Uit de documentaire Within the Eye of the Storm begreep ik dat u zelfs met de moordenaar van uw dochter wilde spreken.

Aramin: “Die man is een slachtoffer. Wat is hij anders? Ben je als soldaat een groot vechter als je een meisje van 10 doodschiet? Als ik hem vraag waarom hij haar doodde, heeft hij geen antwoord.”

Zijn advocaat verbood de ontmoeting. Was de soldaat zelf wel bereid met u te praten?

Aramin: “Er komt een dag dat het zal gebeuren. Twee, drie jaar geleden kreeg ik een telefoontje van een Israëli die onze documentaire had gezien. Hij sliep niet meer sinds hij in 1989 in een Palestijns vluchtelingenkamp een kind had gedood dat stenen naar hem gooide. Na een poos begon hij te beseffen dat het nog maar een kind was. Hij zei: ‘Kun je me laten zien hoe ik mezelf kan vergeven? Ik ken de familie van dit kind, ik wil met ze praten.’ Deze man heeft me de kracht gegeven nog twintig jaar door te gaan met dit werk.”

Rami Elhanan, links, en Bassam Aramin.Beeld AP

Rami Elhanan, u voert in de documentaire een gesprek met Palestijnse strijders, onder anderen de voormalige voorman van de Al-Aqsa Martelarenbrigade, een terreurorganisatie. Dat gaat ook ver.

“Ik zou met de duivel spreken als ik daarmee één druppel bloed kon sparen.”

U dacht niet: het zijn moordenaars?

Elhanan stelt een wedervraag: “Ken je mijn Duitse verhaal?”

Hij begint te vertellen over zijn vader, een Hongaarse Jood die als enige van zijn familie Auschwitz overleefde. Jarenlang peinsde Elhanan er niet over naar Duitsland te gaan. Hij moest er niet aan denken in een Duits treinstation uit de luidsprekers te horen: ‘Achtung, Achtung’, of Duitsers in uniform te zien. In 2014 veranderde dat.

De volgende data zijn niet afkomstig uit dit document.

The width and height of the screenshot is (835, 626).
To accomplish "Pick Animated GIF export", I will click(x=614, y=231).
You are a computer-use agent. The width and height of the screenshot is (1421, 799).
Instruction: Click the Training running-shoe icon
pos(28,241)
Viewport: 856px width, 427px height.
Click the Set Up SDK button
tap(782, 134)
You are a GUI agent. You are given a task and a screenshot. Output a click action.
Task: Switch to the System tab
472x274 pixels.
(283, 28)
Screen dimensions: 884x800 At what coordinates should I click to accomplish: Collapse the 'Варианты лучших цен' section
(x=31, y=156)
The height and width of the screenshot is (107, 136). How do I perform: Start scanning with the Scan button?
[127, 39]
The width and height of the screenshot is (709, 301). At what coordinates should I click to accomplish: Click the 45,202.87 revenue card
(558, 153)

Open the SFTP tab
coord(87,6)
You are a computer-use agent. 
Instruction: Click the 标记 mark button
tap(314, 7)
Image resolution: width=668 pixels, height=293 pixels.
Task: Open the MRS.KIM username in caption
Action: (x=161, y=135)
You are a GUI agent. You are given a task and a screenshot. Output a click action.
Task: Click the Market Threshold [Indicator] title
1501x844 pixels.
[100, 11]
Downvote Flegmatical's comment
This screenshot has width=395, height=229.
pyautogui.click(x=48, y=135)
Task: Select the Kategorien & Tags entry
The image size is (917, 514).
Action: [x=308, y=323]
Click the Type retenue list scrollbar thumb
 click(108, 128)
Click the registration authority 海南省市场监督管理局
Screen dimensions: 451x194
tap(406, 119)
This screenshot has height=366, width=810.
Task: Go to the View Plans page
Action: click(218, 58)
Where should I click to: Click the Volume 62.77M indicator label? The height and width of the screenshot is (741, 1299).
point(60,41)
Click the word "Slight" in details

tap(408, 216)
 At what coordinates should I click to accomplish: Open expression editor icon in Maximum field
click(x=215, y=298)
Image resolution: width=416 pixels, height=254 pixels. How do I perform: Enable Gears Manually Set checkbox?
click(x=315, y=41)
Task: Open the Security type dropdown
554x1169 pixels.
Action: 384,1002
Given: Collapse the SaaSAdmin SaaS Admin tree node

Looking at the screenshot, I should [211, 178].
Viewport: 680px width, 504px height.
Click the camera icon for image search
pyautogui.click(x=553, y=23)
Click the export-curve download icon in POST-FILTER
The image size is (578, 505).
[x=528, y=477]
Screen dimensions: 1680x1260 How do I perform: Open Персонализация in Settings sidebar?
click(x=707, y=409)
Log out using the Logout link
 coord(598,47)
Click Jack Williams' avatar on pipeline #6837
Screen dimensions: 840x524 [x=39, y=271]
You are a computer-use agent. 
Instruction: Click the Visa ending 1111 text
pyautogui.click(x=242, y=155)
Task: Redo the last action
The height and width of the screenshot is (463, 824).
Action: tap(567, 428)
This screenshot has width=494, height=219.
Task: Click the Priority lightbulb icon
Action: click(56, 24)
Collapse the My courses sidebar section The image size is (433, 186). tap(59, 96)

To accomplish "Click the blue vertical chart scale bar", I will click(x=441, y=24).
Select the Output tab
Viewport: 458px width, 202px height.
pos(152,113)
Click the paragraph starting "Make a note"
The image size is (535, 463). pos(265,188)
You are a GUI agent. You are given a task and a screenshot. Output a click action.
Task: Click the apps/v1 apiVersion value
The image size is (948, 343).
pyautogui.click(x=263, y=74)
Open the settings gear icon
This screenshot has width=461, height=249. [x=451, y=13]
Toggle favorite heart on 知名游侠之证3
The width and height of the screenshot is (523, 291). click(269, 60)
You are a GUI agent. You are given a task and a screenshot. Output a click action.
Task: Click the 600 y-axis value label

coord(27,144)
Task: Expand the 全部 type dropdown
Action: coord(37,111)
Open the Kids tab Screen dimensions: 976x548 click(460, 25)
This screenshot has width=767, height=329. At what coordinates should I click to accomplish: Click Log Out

Aramin vroeg hem mee, ze waren uitgenodigd om een toespraak te houden ter herinnering aan de val van de Berlijnse Muur. Elhanan stemde toe. “Wat kon ik anders?”, zegt hij. Zijn Palestijnse vriend belde Elhanans vader elk jaar op de herdenkingsdag van de Holocaust en praatte veel met hem. Het gevolg was dat zijn vader veranderde: niet langer zag hij in elke Arabier een nazi – volgens Elhanan de essentie van de slachtoffermentaliteit.

In de dagen voor zijn bezoek aan Duitsland kon Elhanan niet slapen, maar eenmaal daar werden zijn ogen geopend. Ze bezochten Dachau en hielden hun toespraak in Berlijn. Elhanan vertelde hoe hij door gesprekken met Duitsers had ontdekt dat ze zich diep schaamden. Overal zag hij monumenten, de Duitsers hadden hun verantwoordelijkheid genomen. “De muren in mijn eigen hoofd zijn ingestort”, zei hij tegen het publiek. Er volgde een applaus van twintig minuten.

Dat is het hele punt, zegt hij. “Praat met elkaar.”